--- MATERIAL TO PROCESS Enclosed Below ---

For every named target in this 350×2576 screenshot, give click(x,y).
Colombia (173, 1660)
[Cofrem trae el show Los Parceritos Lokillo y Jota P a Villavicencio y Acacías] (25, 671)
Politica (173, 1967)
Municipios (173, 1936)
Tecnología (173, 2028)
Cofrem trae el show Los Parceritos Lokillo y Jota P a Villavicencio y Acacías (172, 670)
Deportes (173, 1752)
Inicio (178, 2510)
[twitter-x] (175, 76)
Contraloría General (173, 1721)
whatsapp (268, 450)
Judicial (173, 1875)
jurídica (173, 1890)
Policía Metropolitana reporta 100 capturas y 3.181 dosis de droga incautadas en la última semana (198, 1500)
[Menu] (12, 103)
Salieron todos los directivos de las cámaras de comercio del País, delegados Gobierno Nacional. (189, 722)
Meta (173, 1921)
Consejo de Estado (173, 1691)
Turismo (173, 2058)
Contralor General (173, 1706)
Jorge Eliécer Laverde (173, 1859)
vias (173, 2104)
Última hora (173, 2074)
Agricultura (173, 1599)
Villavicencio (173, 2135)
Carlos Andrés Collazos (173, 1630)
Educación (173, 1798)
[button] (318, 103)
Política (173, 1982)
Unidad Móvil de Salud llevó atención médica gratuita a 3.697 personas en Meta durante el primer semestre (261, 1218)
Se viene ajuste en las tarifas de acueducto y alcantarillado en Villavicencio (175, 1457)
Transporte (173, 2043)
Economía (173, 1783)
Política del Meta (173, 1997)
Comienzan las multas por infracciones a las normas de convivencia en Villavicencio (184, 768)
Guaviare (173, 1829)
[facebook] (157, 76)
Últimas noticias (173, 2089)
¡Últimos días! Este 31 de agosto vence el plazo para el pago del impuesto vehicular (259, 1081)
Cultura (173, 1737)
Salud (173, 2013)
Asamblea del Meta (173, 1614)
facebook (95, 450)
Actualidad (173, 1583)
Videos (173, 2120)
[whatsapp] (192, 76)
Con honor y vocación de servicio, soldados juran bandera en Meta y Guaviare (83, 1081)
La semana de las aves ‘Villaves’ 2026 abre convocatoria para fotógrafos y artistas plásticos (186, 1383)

--- End of Enclosed MATERIAL TO PROCESS ---

▶ **EXERCISE INSTRUCTIONS**
Write out exactly the lines above from the line with "jurídica (173, 1890)" through the line with "Última hora (173, 2074)", both of them included, and leave out all other lines.

▶ **ANSWER**
jurídica (173, 1890)
Policía Metropolitana reporta 100 capturas y 3.181 dosis de droga incautadas en la última semana (198, 1500)
[Menu] (12, 103)
Salieron todos los directivos de las cámaras de comercio del País, delegados Gobierno Nacional. (189, 722)
Meta (173, 1921)
Consejo de Estado (173, 1691)
Turismo (173, 2058)
Contralor General (173, 1706)
Jorge Eliécer Laverde (173, 1859)
vias (173, 2104)
Última hora (173, 2074)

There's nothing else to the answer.